But a bigger question is looming too: Where the 61-year-old bloc is heading in the next decade in a fast-changing environment?

Three challenges

A self-claimed "most successful military alliance in history," NATO now finds itself in a delicate and tricky situation.

The end of the Cold War left the bloc without a rival, and the rapid expansion from 12 to 28 members has made NATO much less cohesive than it was.

Moreover, the ongoing global financial crisis has prompted European members to cut defense spending, a trend that has made the Untied States, the bloc's major partner, anxious.

Even with unprecedented missions outside its traditional defense area over the past five years, NATO and national defense budgets have fallen consistently.
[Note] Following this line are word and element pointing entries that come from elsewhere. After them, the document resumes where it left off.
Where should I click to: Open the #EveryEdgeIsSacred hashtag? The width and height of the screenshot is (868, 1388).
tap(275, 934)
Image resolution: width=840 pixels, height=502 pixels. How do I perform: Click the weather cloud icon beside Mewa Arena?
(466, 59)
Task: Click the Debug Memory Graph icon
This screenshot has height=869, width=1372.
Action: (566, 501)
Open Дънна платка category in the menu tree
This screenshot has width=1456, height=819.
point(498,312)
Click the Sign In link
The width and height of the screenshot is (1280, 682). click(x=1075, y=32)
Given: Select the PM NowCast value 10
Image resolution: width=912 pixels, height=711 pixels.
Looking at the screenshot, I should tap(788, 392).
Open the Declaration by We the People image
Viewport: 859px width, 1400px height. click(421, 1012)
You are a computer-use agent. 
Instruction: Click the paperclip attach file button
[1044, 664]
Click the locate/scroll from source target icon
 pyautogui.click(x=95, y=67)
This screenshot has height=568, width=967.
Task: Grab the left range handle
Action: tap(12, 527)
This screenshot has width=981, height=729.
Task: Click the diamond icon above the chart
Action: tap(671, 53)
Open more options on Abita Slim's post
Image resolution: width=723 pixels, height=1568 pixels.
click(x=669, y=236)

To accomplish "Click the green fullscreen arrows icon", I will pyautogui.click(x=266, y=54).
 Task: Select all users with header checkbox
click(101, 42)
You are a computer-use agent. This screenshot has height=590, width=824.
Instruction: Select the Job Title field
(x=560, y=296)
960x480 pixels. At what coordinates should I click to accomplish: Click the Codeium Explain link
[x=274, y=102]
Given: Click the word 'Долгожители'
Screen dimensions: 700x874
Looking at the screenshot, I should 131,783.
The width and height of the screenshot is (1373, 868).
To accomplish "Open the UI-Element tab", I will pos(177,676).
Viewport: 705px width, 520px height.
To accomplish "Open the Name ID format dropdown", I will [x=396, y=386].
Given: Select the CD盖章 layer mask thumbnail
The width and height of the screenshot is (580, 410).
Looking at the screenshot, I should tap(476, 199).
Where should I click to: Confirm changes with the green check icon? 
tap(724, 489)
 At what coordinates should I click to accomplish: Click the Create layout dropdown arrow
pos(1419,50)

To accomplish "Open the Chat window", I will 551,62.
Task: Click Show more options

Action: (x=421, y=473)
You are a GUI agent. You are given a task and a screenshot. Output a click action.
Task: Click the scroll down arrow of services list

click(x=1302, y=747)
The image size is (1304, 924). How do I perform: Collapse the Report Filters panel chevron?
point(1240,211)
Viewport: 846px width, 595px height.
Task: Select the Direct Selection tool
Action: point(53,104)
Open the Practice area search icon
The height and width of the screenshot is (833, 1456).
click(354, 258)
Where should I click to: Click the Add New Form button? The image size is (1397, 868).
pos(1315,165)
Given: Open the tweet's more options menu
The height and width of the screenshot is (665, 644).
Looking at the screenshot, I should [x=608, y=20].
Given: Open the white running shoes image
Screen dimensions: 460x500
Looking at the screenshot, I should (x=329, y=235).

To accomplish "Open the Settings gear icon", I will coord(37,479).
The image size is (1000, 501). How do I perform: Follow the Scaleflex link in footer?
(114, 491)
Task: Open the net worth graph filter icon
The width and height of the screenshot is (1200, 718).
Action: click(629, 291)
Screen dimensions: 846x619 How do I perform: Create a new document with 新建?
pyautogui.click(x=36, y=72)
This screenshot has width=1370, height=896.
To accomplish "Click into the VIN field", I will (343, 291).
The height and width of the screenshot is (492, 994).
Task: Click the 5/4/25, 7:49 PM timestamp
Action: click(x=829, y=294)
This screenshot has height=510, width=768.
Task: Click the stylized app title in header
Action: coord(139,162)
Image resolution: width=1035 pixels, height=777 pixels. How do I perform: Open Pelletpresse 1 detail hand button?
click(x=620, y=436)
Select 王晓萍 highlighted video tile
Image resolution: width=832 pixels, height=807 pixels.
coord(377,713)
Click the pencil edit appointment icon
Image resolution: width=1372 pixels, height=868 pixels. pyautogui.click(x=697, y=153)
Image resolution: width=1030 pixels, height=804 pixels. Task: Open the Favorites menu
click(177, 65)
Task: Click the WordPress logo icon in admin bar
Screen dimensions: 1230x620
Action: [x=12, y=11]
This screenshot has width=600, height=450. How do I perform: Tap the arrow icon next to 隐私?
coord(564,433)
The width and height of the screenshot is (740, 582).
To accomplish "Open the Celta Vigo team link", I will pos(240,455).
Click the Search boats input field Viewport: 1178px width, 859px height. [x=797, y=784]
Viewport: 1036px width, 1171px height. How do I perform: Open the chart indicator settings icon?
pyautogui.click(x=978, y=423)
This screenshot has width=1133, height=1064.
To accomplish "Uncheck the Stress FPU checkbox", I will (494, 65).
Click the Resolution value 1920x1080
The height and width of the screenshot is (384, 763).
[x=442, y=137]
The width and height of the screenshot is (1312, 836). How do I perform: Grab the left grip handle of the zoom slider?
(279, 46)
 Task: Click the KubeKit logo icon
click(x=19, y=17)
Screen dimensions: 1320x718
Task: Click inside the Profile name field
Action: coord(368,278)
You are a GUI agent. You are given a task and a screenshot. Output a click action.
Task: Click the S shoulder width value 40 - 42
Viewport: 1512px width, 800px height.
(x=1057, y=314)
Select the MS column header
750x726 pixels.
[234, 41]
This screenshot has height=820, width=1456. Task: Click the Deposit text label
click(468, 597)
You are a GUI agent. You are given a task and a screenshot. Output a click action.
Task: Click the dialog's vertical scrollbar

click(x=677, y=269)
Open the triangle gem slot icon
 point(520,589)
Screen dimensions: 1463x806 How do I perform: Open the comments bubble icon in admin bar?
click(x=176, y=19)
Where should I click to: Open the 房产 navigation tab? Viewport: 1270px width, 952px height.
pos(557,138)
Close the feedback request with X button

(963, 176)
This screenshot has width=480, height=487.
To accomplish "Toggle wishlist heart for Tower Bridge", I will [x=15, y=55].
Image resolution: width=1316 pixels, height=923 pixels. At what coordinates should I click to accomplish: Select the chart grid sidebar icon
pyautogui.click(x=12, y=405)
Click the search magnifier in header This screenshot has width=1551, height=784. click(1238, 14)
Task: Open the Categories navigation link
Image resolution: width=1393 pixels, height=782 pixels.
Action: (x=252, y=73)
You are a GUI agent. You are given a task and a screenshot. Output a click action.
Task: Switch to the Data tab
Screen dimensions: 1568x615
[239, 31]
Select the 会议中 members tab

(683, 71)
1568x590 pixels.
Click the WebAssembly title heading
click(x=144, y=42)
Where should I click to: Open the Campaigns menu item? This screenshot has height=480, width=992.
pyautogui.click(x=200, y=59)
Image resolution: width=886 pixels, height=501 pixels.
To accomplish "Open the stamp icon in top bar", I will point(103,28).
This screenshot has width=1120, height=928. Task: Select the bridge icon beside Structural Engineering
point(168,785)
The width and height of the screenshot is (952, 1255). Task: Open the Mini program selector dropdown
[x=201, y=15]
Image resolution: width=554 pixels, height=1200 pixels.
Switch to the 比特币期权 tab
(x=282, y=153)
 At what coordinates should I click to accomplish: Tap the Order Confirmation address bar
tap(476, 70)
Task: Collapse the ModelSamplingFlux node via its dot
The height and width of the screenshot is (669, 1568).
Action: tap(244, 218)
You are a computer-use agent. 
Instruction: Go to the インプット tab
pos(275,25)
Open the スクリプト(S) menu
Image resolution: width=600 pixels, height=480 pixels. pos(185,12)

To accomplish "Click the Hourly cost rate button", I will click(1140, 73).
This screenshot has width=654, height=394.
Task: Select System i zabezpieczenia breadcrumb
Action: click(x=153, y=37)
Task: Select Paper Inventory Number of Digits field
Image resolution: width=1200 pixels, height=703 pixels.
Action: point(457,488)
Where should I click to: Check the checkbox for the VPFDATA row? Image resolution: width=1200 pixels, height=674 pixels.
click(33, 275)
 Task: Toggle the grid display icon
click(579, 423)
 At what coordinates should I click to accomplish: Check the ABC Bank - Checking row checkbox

Of the 28 members, only five have achieved the defense spending target of two percent of GDP set by the bloc.

Then there is the Afghan war -- NATO's biggest and longest-ever expeditionary ground military operation involving about 150,000 troops from 48 nations. The war is dragging on with no end in sight, sapping popular support in Washington as well as European capitals.

Justin Vaisse, a senior fellow with the Washington-based Brookings Institution, said that Afghanistan is just one of the three existential challenges facing NATO.

"It's evident that many NATO allies are in Afghanistan because the United States is in Afghanistan and out of loyalty for the United States, rather than out of conviction that they should be there like in the Balkans in the 1990s where they really had a conviction that they should be there," Vaisse told Xinhua in an interview. "Not all NATO allies are convinced that the operation should go on."

He named contracting defense budgets as a second challenge, noting that at a time when spending and technological gap already exists between the United States and its allies, European nations are cutting defense budgets to the range of 2-5 percent up to 10-15 percent, or even more for countries like Greece which was hit hardest by the financial crisis.

"The new cuts are gonna put in doubt the interoperability of the allies, meaning how they fight, how can we fight together, Americans and Europeans, if Europeans are not spending enough," Vaisse said.

Inside the alliance, there are conflicting visions on how NATO moves on. New members in Eastern Europe and the Baltic region prefer continued collective defense as an insurance policy against a resurgent Russia, based on Article 5 of the North Atlantic Treaty which states an armed attack on one is attack on all.